Muscle selection is a key feature for the efficacy of BTX treatment, and the infiltration modalities are a further source of heterogeneity. BTX-A injections are more efficacious if the muscles are targeted by needle EMG or ultrasound guidance. There is evidence from dystonia that EMG targeting increases accuracy and improves outcome [139]. However, when high doses are injected into sufficiently large muscles, as in spasticity, toxin diffusion compensates for this limitation. Salivary glands are generally injected by ultrasound guidance. A drawback for BTX therapy is its high cost and the transient nature of the toxin. In this respect, recent papers have reported that the clinical benefits of BTX-A treatment outweigh the apparent high costs of this intervention, showing it to be a cost-effective treatment [13, 42].

13. Conclusions

Botulinum toxin types A and B are valuable agents in the multiple therapeutic strategies that clinicians carry out in a neurorehabilitation setting.

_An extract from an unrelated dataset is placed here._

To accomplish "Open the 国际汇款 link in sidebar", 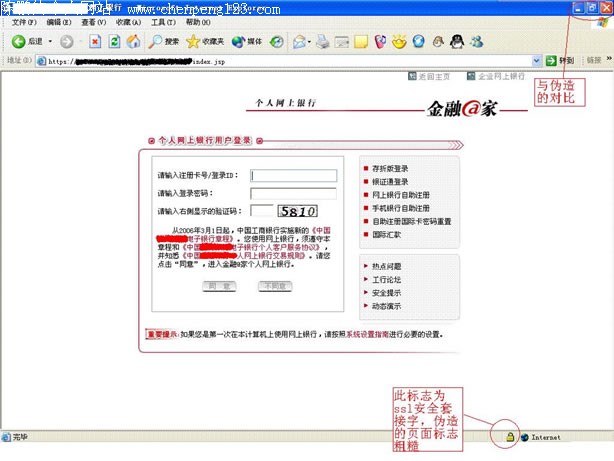I will [386, 234].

It is important to strive to attain the best clinical and functional benefit that improves the quality of care of patients undergoing rehabilitation. Since neurologically disabled subjects present complex dysfunction, prior to initiating BTX therapy, specific functional limitations, goals, and expected outcomes of treatment should be discussed with the patient and caregiver. Muscle selection and the order and priority of treatment should be tailored to the treatment of spasticity and muscular imbalance. BTX-A and BTX-B strategies should be viewed as adjunct measures based on the individual’s residual ability, and competence and tailored rehabilitation programs are needed to achieve the best functional outcome. Although BTX-A treatment has been demonstrated safe and effective in managing several neurological disorders, many questions still remain unsolved. Future studies should address if this agent alone or as an adjunct to other rehabilitative procedures optimizes functional outcome.